New York Lawmakers: No Money to Address Maternal Mortality
Sixty-seven percent of people who suffer maternal death are on Medicaid, while Black women die due to pregnancy at a rate almost four times higher than their white counterparts.
New York lawmakers last weekend failed to secure funding for a statewide review board that could help the state improve its high maternal mortality rate.
Despite having some of most world’s most advanced medical facilities, New York ranks 30th out of 50 states for the number of deaths related to pregnancy, with Black women dying at a rate almost four times higher than their white counterparts.
Advocates had hoped legislators would establish and fund a statewide maternal mortality review board to help reduce the high number of pregnancy–related deaths, especially among people of color.
“This is a problem that is occurring way too often, disproportionately affecting women of color,” said Robin Chappelle Golston, president and CEO of Planned Parenthood Empire State Acts. “Black women are almost four times as likely to die from a maternal death than white women, and over 67 percent of the women who die from maternal death are on Medicaid. So there is definitely a connection between access to healthcare disparities, poverty, and also race.”
About 35 states and four cities—Baltimore, New York, Philadelphia, and Washington, D.C.—have or are developing committees to examine maternal deaths, according to ProPublica. While New York City has had a review board since 2010, this has been the first concerted effort to push for a statewide board, similar to ones already in place in California and Georgia.

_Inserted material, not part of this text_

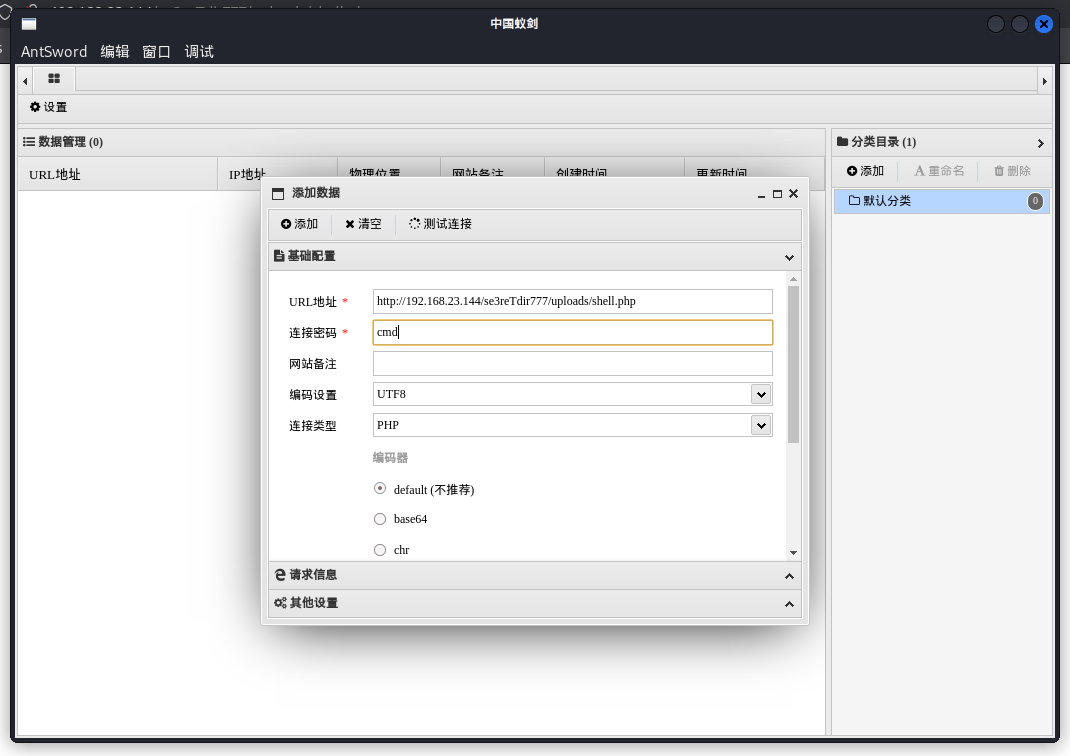Run 测试连接 to test connection

[x=440, y=224]
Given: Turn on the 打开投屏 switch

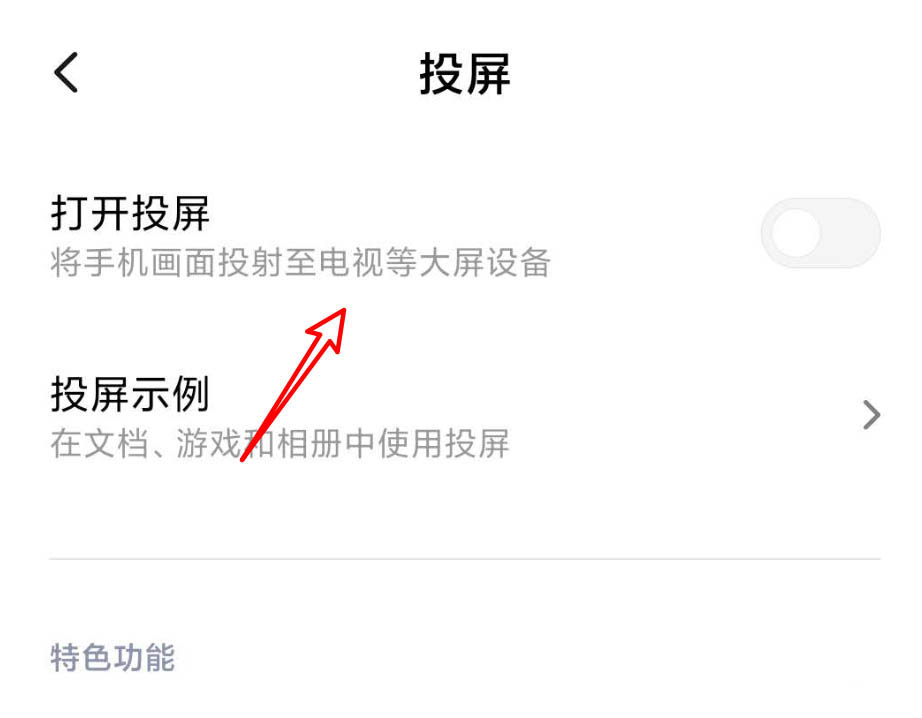Looking at the screenshot, I should pyautogui.click(x=821, y=233).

Proposed in Democratic Gov. Andrew Cuomo’s fiscal year 2019 executive budget, the board would have been made up of “a diverse group of clinical experts who could review each of these maternal deaths and really make strong recommendations to improve those numbers statewide,” Chappelle Golston said.
Supported by Democratic lawmakers and the Independent Democratic Conference—a group of eight Democratic state legislators aligned with Republicans—as part of their reproductive health agenda, the board was not funded in the final budget.

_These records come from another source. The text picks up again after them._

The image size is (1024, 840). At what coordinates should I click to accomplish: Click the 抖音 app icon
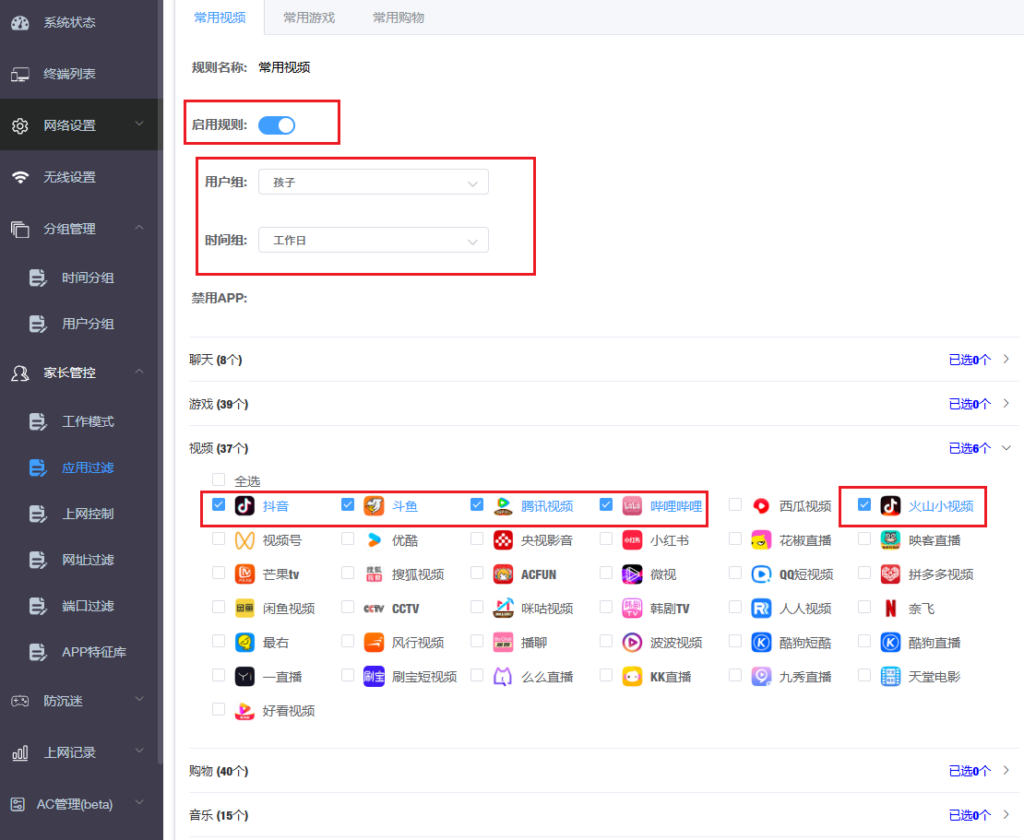click(x=245, y=506)
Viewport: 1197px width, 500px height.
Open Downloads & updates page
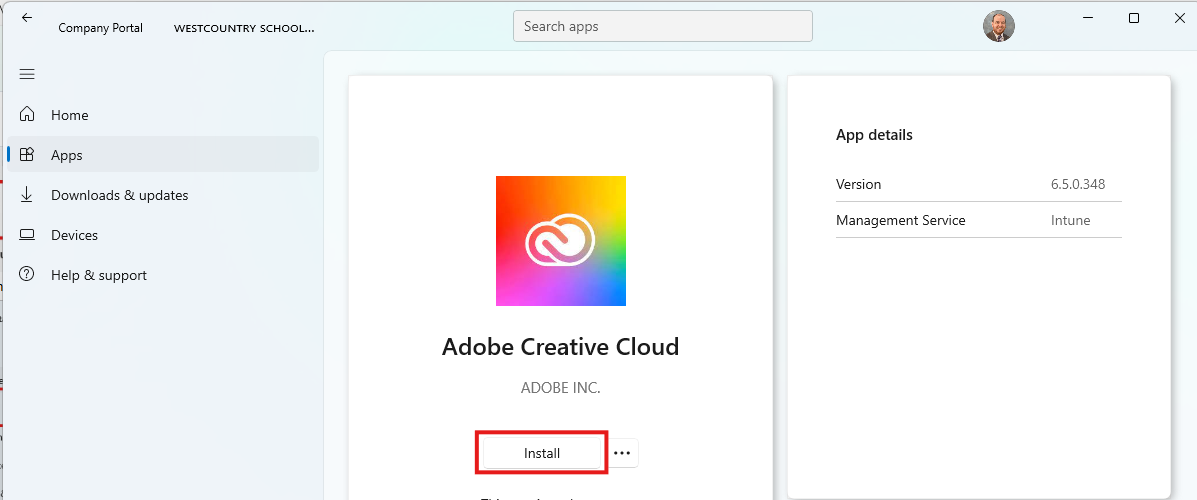point(120,195)
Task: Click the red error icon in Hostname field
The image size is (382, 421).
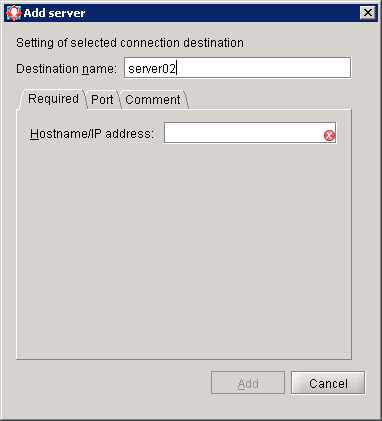Action: tap(329, 135)
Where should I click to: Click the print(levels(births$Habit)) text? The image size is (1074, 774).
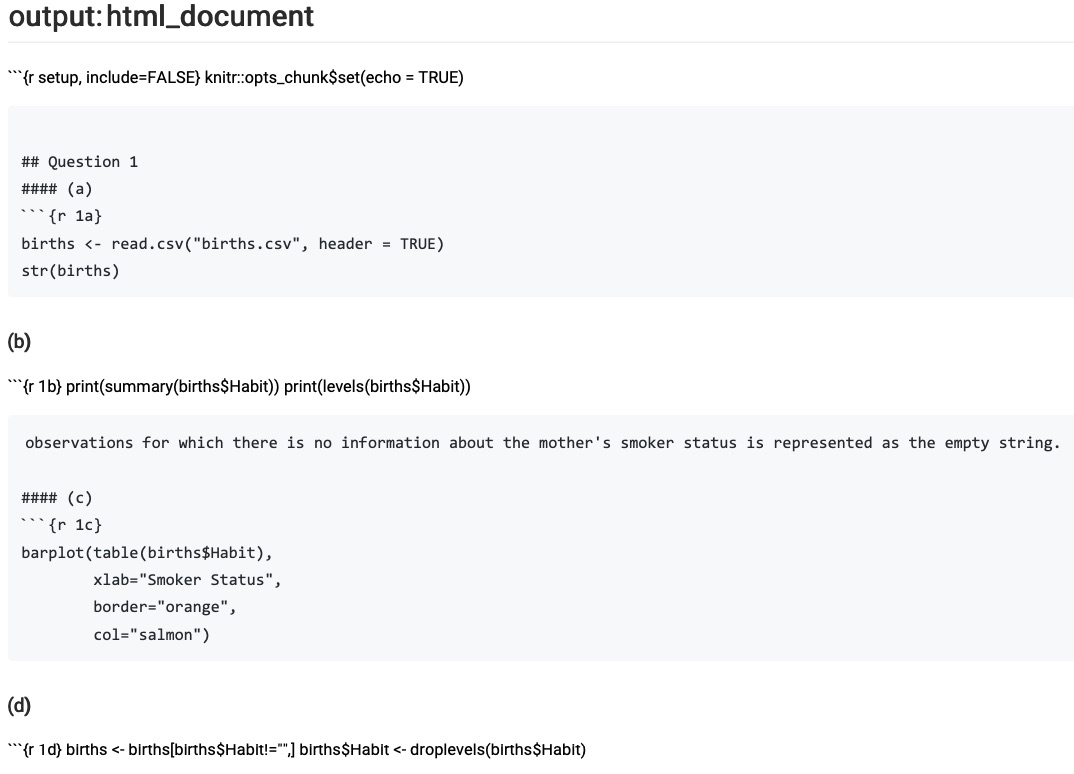(x=377, y=387)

The Maternal Mortality Review Board would have partnered with the American College of Obstetricians and Gynecologists (ACOG) to review every maternal death in the state. The legislation builds on the work of ACOG District II’s Safe Motherhood Initiative to prevent maternal mortality and morbidity.
Sascha James-Conterelli, president of the New York State Association of Licensed Midwives, worked on the Safe Motherhood Initiative and has been a midwife in New York for more than 17 years. She told Rewire.News that maternal mortality has not improved much in the state over the last ten to 15 years.
“In New York City, the maternal mortality rate has actually increased and the maternal mortality of African American women are the highest regardless of socio-economic status and education. So what information can we find out related to these women to improve the health of future generations of women, to decrease the numbers and keep it at a low?” she said.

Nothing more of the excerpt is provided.